Direction —
Starting with the line that contains "You are a computer-use" and going on through the end of the entries, write those lines out again, switching "wordmark" to "logo" and changing nothing else. Leave the pictures out of your answer.

Records provided —
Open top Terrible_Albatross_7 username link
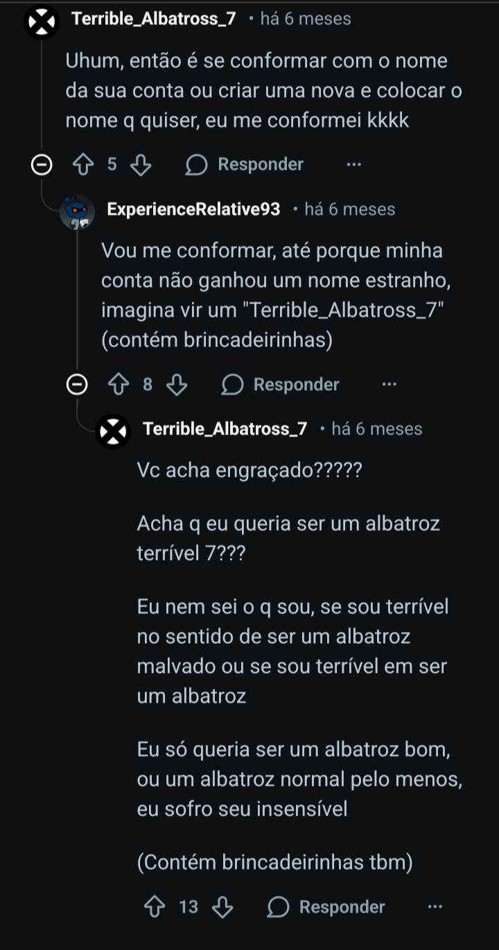The image size is (499, 950). [153, 19]
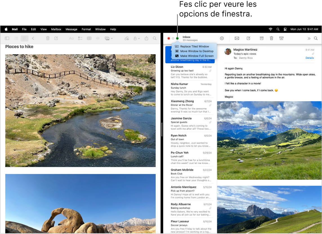Insert a checklist in the message
The width and height of the screenshot is (322, 234).
(79, 38)
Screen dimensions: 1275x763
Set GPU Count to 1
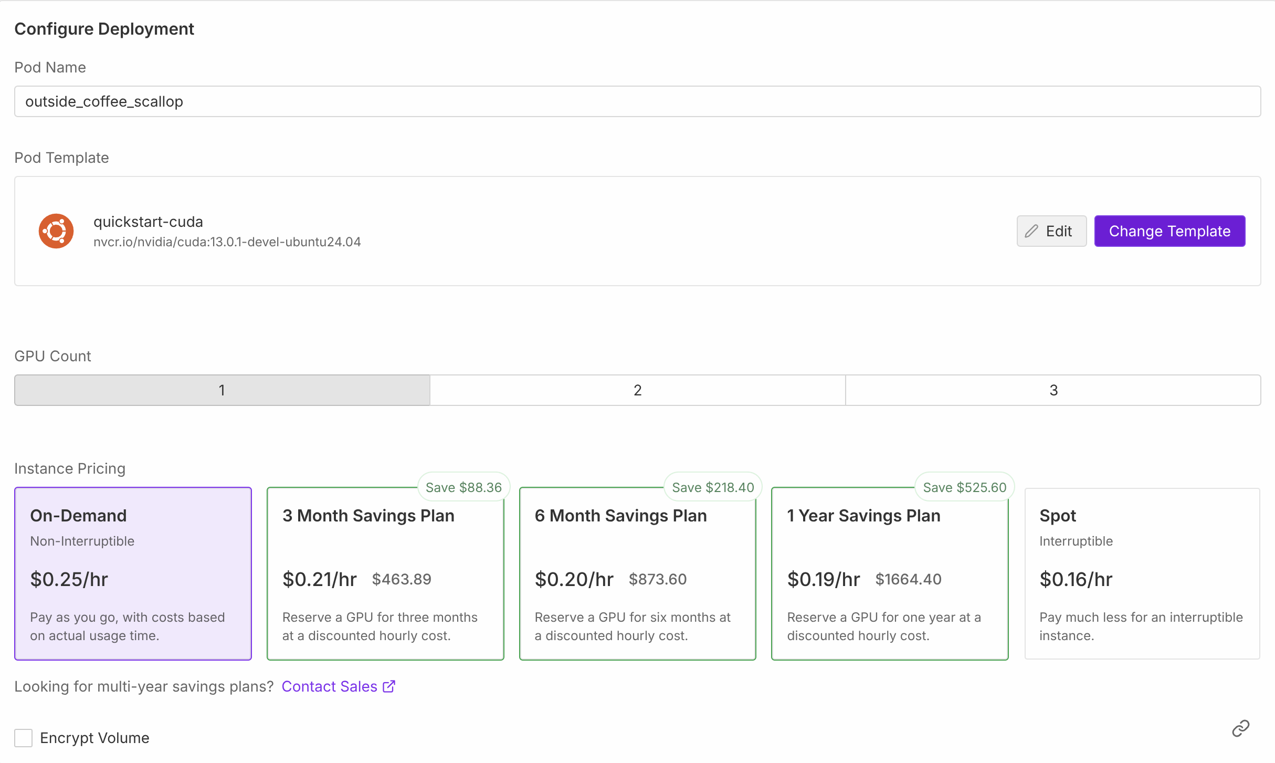tap(222, 390)
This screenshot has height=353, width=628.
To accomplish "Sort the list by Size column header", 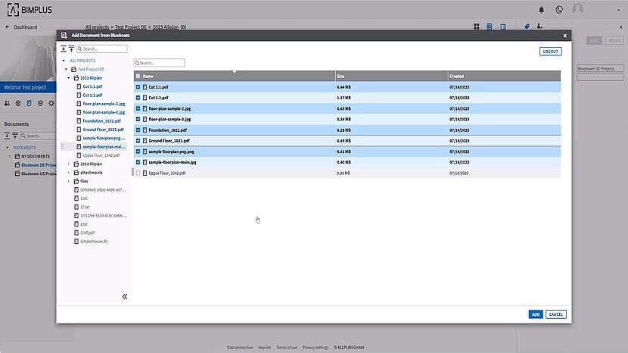I will 340,77.
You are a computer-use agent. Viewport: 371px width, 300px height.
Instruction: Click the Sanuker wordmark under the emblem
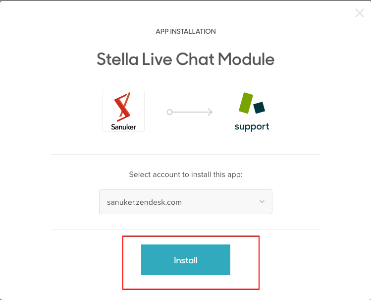[x=123, y=127]
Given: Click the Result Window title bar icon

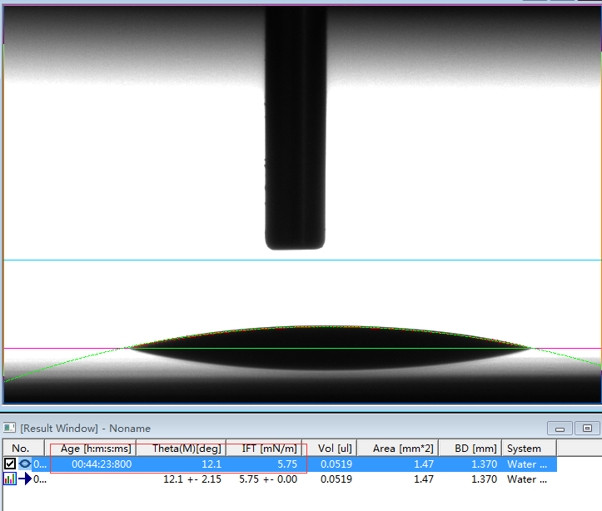Looking at the screenshot, I should 9,428.
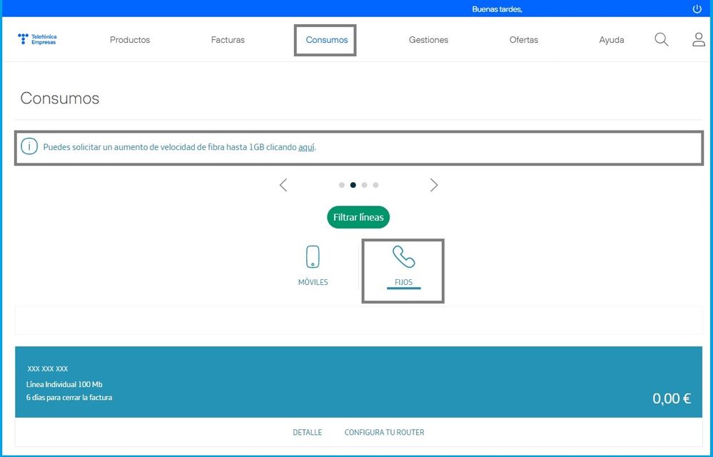Click the search magnifier icon
The width and height of the screenshot is (713, 457).
(x=662, y=40)
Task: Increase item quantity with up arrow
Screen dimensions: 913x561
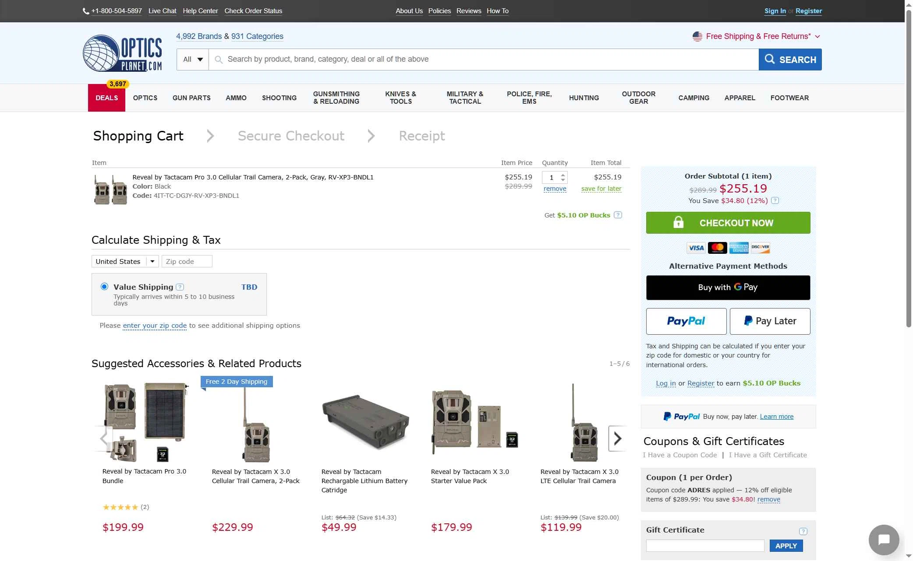Action: point(563,175)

Exercise result —
You are a computer-use agent. Viewport: 371px width, 300px height.
Instruction: Click the Sanuker logo under the emblem
[x=123, y=127]
Given: Click the Result Window title bar icon

Looking at the screenshot, I should 9,428.
Click the search magnifier icon
The width and height of the screenshot is (713, 457).
(x=662, y=40)
Task: Increase item quantity with up arrow
Screen dimensions: 913x561
Action: point(563,175)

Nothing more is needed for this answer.